Anuja Chauhan Shares How Her Book, The Zoya Factor, Became a Film 

The latest Bollywood flick, ‘The Zoya Factor’, starring Sonam Kapoor, is based on Anuja Chauhan’s 2008 novel. 

2 min read

From coming up with the famous ad slogan, ‘Yeh Dil Maange more’ to penning five bestselling novels, Anuja Chauhan has much to her credit. Her first book, The Zoya Factor, about cricket and a ‘lucky girl’, is now a Bollywood flick.

Talking to The Quint, she shares Zoya’s journey from the book to a movie. Here are the excerpts from the interview.

Was it difficult to write a novel on cricket?

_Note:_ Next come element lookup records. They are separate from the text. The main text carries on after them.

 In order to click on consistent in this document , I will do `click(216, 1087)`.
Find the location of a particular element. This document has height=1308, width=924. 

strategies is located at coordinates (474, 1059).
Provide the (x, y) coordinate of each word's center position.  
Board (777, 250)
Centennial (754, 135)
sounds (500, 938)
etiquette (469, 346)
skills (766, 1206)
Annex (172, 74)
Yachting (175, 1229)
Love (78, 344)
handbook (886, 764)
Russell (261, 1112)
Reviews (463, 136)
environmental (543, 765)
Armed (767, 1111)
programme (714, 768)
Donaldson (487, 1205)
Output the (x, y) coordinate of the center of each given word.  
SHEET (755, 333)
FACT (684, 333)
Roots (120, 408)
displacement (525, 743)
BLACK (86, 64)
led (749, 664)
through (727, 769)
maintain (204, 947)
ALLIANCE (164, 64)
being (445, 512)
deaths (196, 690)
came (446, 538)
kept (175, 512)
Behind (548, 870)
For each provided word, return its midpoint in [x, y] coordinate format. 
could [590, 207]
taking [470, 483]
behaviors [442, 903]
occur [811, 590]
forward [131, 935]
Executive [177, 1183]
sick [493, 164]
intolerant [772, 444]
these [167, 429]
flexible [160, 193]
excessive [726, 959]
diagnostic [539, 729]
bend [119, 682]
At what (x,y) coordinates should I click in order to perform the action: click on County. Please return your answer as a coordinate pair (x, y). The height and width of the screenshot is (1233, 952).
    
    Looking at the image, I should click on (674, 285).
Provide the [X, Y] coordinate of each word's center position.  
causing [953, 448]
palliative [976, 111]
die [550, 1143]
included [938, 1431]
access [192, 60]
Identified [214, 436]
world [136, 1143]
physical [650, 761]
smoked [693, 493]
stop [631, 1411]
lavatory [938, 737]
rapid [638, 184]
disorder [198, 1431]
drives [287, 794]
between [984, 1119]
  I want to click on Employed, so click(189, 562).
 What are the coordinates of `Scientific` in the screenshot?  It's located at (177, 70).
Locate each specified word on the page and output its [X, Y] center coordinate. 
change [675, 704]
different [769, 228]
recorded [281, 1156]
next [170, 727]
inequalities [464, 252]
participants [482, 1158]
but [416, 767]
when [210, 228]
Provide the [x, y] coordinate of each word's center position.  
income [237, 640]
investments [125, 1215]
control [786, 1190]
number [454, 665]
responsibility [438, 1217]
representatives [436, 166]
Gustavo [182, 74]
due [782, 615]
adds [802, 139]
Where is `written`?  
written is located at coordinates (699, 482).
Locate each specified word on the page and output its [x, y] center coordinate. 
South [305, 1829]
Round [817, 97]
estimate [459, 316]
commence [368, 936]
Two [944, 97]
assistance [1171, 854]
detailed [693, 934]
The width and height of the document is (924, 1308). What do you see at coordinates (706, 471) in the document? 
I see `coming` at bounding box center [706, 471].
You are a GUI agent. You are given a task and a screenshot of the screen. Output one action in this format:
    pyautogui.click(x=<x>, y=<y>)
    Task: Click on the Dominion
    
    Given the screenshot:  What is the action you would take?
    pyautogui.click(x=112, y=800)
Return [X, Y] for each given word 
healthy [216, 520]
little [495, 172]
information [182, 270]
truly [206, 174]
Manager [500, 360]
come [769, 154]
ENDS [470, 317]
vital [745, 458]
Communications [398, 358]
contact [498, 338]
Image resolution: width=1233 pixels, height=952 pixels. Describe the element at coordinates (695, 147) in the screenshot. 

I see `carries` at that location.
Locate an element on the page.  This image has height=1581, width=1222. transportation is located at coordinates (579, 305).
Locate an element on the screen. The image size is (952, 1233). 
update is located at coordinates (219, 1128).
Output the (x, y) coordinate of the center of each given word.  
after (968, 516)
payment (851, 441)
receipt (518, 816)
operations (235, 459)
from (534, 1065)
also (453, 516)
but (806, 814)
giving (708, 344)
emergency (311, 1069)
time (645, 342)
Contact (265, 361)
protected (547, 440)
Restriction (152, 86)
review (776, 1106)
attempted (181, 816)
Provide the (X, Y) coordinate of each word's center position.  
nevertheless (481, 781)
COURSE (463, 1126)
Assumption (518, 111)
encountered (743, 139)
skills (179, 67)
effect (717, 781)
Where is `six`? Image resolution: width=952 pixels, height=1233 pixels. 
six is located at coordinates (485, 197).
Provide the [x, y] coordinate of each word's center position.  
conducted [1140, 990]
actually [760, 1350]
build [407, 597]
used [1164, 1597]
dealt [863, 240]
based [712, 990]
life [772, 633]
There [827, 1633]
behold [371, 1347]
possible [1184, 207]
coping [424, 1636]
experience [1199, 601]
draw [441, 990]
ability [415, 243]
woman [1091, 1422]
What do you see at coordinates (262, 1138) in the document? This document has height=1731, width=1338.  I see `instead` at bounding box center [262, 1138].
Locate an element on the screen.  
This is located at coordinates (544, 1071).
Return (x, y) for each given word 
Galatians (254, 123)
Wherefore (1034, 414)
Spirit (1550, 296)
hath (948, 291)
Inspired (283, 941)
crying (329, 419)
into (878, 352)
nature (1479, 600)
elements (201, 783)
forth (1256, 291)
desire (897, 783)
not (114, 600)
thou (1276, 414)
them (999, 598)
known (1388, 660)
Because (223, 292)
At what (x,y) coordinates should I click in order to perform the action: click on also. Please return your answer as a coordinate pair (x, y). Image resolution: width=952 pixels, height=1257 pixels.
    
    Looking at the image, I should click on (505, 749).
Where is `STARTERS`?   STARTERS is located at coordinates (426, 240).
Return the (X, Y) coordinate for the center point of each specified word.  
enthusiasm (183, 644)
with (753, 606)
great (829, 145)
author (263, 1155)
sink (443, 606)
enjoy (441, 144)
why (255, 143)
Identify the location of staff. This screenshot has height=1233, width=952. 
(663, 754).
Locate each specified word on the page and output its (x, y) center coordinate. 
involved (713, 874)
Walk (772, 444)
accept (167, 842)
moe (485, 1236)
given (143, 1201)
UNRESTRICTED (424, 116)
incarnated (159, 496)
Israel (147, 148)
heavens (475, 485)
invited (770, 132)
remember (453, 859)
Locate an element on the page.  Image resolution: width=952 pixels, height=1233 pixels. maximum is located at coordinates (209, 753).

Well, the good part about The Zoya Factor is that it is a first person narrative of a person who neither knows the game nor likes the game. So, I didn’t have to kill myself over the research. But it became quite messy with the movie because in the movie, you had to include the boy’s point of view, who is the captain of the Indian cricket team. So, we needed to make out cricketing bits sharper. Luckily, I had the director with me and some experts, who helped us.


Does Sonam Kapoor fit image of Zoya you had in mind?

I think she has done a really good job. She does really good homework and her homework is spot on. She has read the whole book, a lot of actresses wouldn’t do that. She put on 10 kg, she has perm, and I think she looks very authentic and it is working very well.

A South Indian actor, Dulquer Salman, is playing the cricket team captain, does he look the part?

So we have had a South Indian captain, we have had Rahul Dravid. I think he did a really good job because if you see Nikhil Khoda, the character in the book, he is brown, he is broody, and there is a lot of intensity there, which I think Dulquer has channelled really well.


So where you part of the script writing process for the movie?

Yes, after they had worked on six drafts, they contacted me. Director Abhishek insisted that I go through everything. I worked with them on the final two drafts of screenplay and dialogues.

There was a fair amount of changes, because I had issues with some stuff they had done. I felt that they had dumbed down Zoya a lot, and they had made Nikhil very flirtatious.

But everyone realised what I was saying and we were being very constructive about it. There were a lot of arguments, discussions, banged doors and slammed phone calls. But it was all for the betterment of the film, so it was a good process.